Links connect the modules together at their respective corners to form a mat 20 m wide by about 50 m long. The links should have enough play to allow the mats to conform to the ocean wave surface and also allow a mat to be wound around a drum 4 m in diameter for deployment off the stern of a barge. There would be about 10 cm open space between modules. A mat 18 modules wide will fit on a drum 20 m wide. The drum would have end walls to keep the mat from sliding sideways.



Mats would be stacked flat on a platform that could be lowered into the barge hold and raised up as the pile was deployed. I have not yet estimated the weight of each mat and compressive loading that the foam modules will withstand. The more we can stack, the faster we can build the raft. The deployment drum travels on an overhead trolley. Mats are stacked bottom-up. The top mat is wound loosely on the drum while the drum travels from stern to bow. The mat is fed over the top of the drum so that its top surface is on the outside of the roll. The drum with wound-up mat then moves to the stern and the mat is let out onto the water as the barge moves forward. The first mat end to go overboard is attached by horizontal ropes to a row of buoys anchored to the ocean bottom. The buoys have sufficient volume to prevent submergence by stresses on the anchor ropes due to wind, tides, and ocean currents. The horizontal separation between mooring buoys and mat will allow the panels to float on the ocean surface and work as evaporators.



Mat #1 must be joined to Mat #2 after #2 is wound on the drum, so we have to devise a method of connecting them together on site. Should they be joined together with short links, or do we want some connecting ropes to separate the panels? Also, we must determine how many mats can be connected together between the end anchor points. There will be anchors and buoys along both sides of the strip of mats in order to resist sidewise forces.

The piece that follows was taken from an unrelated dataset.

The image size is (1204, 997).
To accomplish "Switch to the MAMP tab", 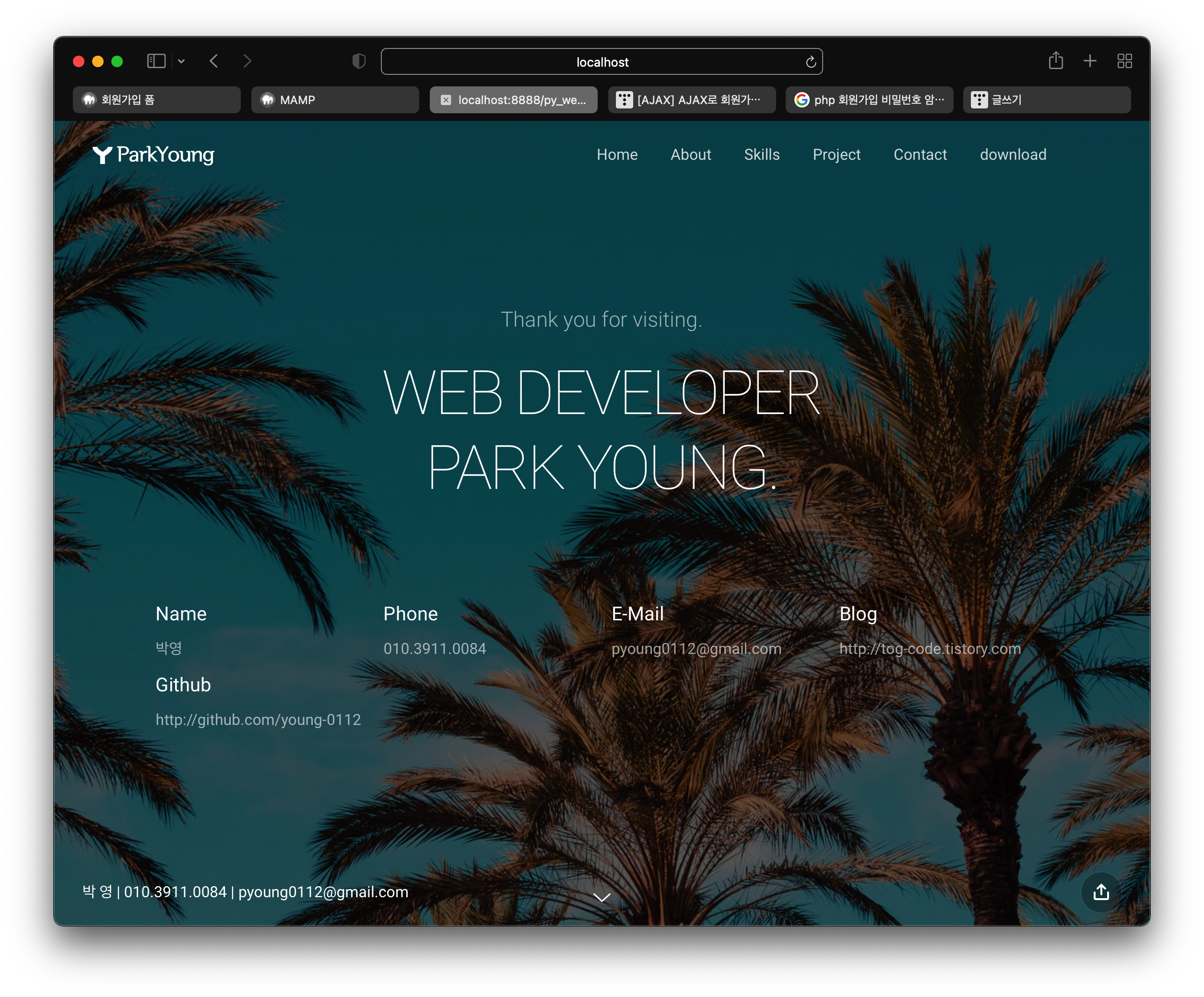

We will require open space between adjacent strips of mats to allow a small workboat to pass between them. This can be accomplished by joining the side buoys of adjacent strips together with ropes of sufficient length to allow their respective centers to be pulled down by anchor lines. The side anchors would be spaced at least 20 m apart along the strip. The workboat will have fore, aft, and side thrusters flush with the hull so that it can pass over or between the tie ropes without entanglement.



The moorings at the ends of the strip are designed to withstand the forces parallel to the length of the strip and prevent shearing the side moorings. The longitudinal forces are proportional to the number of mats in a strip. This sets a limit on the number of mats in a strip between end moorings and breaks the evaporator array into many separate patches. There will be open space between patches. In addition to the open spaces between patches, the rope ties will leave large open spaces between adjacent strips and possibly smaller spaces between the mat ends. There will be smaller open spaces between modules. The area and pattern of the various open spaces between modules is relevant to the ability of a tropical cyclone to gain energy from the warm water under the raft. This may improve the ability of the raft to survive such storms. The rafts will cover large areas of the ocean. It may be possible to incorporate damping mechanisms in the moorings and on the periphery to decrease the forces exerted by storm waves.



CONCLUDING REMARKS



The work described above is preliminary and will remain incomplete until many other people examine it, decide that it may be valid, and lend their expertise to changing speculation into reality. In a world of competition, suspicion, hostility and outright warfare, the demands on wisdom, diplomacy, good will, and leadership will be difficult to satisfy, but it is hoped not impossible.